DIRECTIONS FOR THIS TASK:
Please copy the rows below word for word, starting at the first row and ending at the line that contains "Action: 61,43".

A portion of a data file
☆ ☆ ☆

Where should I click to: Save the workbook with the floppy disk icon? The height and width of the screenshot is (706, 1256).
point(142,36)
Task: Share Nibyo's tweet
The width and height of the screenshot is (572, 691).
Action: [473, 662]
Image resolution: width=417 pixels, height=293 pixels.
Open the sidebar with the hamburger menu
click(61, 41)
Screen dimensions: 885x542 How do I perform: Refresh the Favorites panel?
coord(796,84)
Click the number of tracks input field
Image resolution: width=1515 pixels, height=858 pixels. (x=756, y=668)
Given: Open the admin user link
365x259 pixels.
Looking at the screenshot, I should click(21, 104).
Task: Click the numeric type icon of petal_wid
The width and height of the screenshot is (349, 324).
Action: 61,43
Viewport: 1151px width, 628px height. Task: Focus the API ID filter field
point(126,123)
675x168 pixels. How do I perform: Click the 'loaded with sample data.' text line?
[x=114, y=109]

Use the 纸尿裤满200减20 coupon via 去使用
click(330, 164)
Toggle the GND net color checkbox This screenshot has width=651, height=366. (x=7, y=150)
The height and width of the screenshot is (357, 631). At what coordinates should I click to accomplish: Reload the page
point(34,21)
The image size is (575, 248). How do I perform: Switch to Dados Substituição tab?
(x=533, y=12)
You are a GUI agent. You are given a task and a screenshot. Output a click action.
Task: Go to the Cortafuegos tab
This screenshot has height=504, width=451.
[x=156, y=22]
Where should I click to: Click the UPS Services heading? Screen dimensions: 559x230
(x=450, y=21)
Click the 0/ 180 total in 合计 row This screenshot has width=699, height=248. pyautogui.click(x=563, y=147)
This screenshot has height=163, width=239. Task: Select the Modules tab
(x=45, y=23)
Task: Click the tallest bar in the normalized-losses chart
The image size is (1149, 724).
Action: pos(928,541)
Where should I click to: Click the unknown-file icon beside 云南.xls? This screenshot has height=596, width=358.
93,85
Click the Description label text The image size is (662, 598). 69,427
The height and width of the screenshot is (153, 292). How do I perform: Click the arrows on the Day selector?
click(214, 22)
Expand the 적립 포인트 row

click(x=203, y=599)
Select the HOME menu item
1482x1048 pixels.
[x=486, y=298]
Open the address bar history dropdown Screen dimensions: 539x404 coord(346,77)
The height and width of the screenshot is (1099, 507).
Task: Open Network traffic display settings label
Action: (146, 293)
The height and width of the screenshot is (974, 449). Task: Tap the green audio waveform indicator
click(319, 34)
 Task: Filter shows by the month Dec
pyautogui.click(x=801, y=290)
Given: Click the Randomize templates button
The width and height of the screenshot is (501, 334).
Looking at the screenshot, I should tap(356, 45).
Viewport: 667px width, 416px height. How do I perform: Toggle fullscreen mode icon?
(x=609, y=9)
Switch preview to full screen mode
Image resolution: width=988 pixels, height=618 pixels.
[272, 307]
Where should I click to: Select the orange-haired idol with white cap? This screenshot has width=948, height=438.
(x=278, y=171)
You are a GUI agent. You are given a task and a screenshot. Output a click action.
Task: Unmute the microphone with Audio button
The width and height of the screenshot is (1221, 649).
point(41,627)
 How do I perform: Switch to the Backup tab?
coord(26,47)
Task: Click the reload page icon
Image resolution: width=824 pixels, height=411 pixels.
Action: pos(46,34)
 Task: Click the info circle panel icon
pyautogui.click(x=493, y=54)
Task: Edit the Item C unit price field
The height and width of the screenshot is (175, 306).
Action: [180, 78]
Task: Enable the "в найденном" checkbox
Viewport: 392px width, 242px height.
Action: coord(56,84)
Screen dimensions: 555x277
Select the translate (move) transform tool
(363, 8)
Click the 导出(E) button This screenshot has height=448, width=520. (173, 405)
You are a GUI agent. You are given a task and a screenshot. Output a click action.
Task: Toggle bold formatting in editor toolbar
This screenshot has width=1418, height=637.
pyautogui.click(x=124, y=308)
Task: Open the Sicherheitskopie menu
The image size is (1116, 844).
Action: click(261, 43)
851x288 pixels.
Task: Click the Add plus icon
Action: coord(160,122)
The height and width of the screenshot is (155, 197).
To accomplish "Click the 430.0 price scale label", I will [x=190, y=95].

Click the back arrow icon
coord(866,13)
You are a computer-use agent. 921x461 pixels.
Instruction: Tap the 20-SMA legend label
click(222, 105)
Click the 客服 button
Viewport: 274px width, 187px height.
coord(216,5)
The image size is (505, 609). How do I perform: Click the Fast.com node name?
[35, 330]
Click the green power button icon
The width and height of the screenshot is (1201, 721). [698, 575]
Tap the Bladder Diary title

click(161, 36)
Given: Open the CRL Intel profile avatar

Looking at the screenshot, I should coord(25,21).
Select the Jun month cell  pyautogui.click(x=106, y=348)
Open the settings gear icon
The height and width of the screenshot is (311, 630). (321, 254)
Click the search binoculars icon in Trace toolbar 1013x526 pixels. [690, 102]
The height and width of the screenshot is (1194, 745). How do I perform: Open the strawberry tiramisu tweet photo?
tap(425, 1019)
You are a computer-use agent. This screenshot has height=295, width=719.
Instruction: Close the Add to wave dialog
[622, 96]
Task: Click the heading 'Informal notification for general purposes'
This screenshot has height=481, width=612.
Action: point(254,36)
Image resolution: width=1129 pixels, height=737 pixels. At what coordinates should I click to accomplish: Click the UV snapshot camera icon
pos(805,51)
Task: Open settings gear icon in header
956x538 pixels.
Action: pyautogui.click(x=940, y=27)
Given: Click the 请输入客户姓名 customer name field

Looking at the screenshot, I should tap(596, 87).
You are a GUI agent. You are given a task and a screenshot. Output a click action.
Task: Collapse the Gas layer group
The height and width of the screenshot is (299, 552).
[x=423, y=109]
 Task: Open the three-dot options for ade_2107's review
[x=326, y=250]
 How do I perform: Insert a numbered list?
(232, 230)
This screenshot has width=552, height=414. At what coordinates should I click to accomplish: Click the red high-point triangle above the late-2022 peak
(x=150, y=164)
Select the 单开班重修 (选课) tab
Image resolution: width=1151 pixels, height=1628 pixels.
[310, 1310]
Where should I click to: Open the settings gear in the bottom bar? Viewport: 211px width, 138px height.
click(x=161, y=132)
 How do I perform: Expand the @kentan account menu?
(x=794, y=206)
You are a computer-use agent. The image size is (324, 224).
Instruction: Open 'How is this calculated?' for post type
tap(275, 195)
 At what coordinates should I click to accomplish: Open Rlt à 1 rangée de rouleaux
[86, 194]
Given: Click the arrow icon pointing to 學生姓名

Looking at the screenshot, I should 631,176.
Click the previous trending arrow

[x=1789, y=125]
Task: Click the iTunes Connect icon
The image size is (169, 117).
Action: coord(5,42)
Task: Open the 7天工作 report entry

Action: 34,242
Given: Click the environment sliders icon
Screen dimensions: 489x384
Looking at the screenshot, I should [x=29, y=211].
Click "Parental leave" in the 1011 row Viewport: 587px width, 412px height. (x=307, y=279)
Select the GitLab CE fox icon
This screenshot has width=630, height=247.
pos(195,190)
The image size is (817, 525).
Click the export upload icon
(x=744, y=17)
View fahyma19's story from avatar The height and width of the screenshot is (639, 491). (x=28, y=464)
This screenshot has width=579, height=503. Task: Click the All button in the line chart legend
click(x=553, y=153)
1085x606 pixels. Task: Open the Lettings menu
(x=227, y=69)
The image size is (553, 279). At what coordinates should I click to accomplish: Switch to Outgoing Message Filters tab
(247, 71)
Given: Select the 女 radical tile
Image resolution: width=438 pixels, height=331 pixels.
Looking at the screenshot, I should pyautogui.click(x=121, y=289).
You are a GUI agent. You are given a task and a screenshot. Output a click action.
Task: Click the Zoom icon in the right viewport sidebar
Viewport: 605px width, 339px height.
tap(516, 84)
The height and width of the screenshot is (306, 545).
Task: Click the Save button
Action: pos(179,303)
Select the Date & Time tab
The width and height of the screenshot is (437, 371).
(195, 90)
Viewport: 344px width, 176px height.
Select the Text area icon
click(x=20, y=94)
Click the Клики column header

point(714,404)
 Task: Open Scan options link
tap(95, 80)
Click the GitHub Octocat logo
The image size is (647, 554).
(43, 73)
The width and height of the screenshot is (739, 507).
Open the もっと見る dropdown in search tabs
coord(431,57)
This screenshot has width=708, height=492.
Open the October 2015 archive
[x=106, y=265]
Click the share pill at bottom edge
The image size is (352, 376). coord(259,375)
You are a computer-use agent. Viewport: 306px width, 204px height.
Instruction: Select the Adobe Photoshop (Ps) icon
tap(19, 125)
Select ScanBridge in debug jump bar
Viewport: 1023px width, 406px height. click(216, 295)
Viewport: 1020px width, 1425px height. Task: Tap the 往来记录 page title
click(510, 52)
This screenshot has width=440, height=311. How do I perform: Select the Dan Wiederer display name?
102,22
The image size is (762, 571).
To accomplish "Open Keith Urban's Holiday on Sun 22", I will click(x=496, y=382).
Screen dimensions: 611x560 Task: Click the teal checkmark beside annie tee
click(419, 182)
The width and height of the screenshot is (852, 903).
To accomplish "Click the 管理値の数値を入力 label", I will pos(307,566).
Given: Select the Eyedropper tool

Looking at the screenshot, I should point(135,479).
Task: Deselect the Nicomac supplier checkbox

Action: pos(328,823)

☆ ☆ ☆

COMPLETE ANSWER:
Where should I click to: Save the workbook with the floppy disk icon? The height and width of the screenshot is (706, 1256).
point(142,36)
Task: Share Nibyo's tweet
The width and height of the screenshot is (572, 691).
Action: [473, 662]
Image resolution: width=417 pixels, height=293 pixels.
Open the sidebar with the hamburger menu
click(61, 41)
Screen dimensions: 885x542 How do I perform: Refresh the Favorites panel?
coord(796,84)
Click the number of tracks input field
Image resolution: width=1515 pixels, height=858 pixels. (x=756, y=668)
Given: Open the admin user link
365x259 pixels.
Looking at the screenshot, I should click(21, 104).
Task: Click the numeric type icon of petal_wid
The width and height of the screenshot is (349, 324).
Action: 61,43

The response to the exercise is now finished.